Make an exact copy of the listing, without images.

------------------------------------------------------------------------

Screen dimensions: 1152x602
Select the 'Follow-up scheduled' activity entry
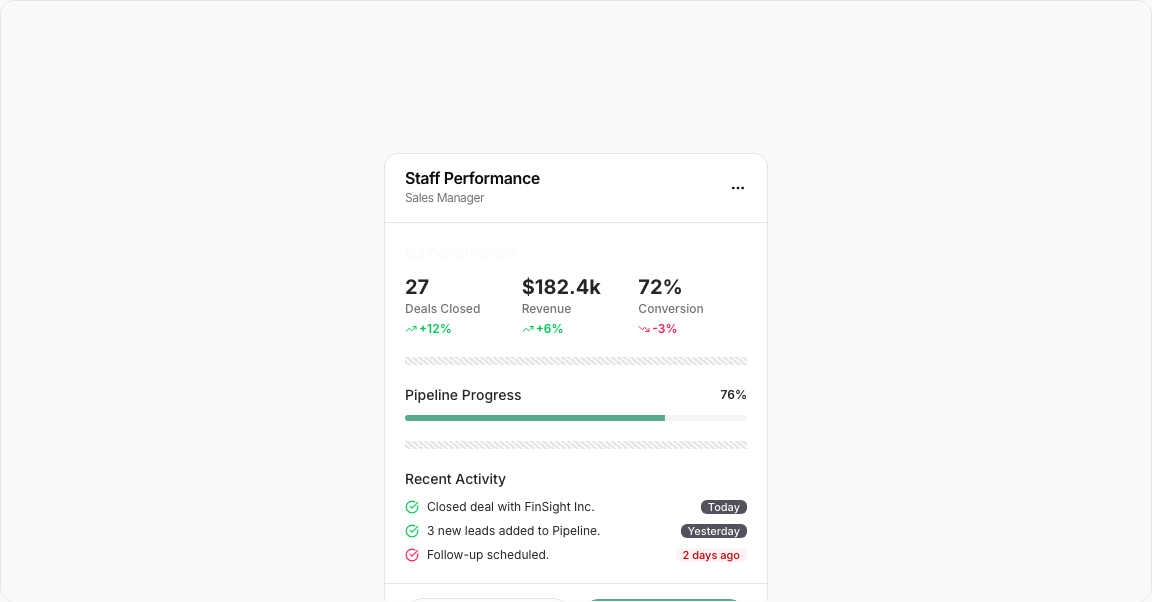488,555
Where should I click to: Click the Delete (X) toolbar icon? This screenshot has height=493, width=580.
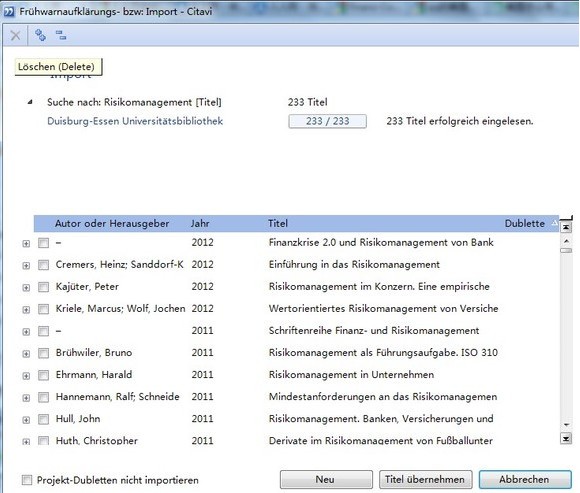point(16,36)
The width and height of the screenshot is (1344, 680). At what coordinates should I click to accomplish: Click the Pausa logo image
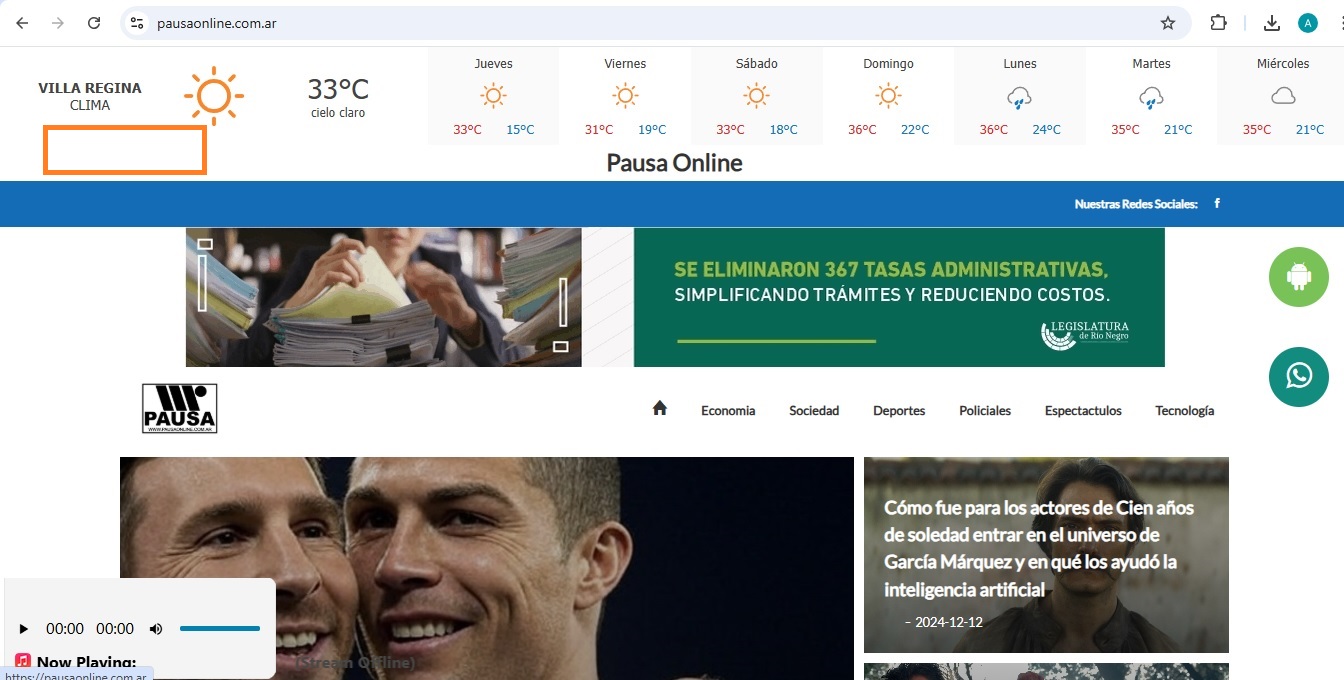point(180,408)

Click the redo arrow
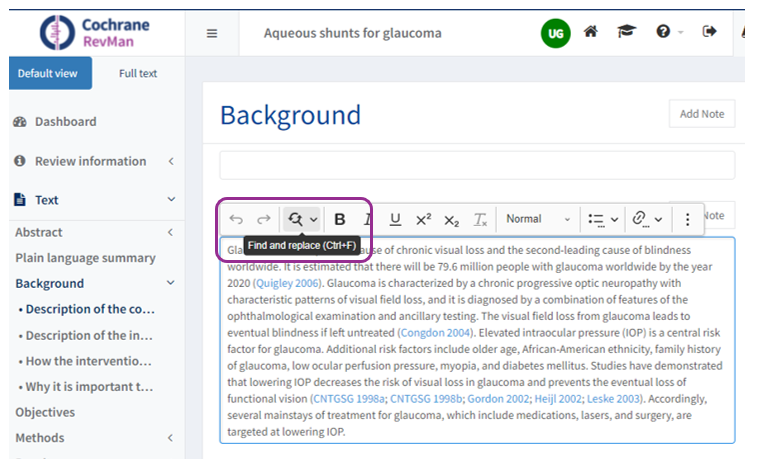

------------------------------------------------------------------------

*PROBLEM SOLUTION*.
Screen dimensions: 1152x602
Select the 'Follow-up scheduled' activity entry
488,555
Where should I click to: Click the Delete (X) toolbar icon? This screenshot has height=493, width=580.
point(16,36)
The width and height of the screenshot is (1344, 680). At what coordinates should I click to accomplish: Click the Pausa logo image
point(180,408)

Click the redo arrow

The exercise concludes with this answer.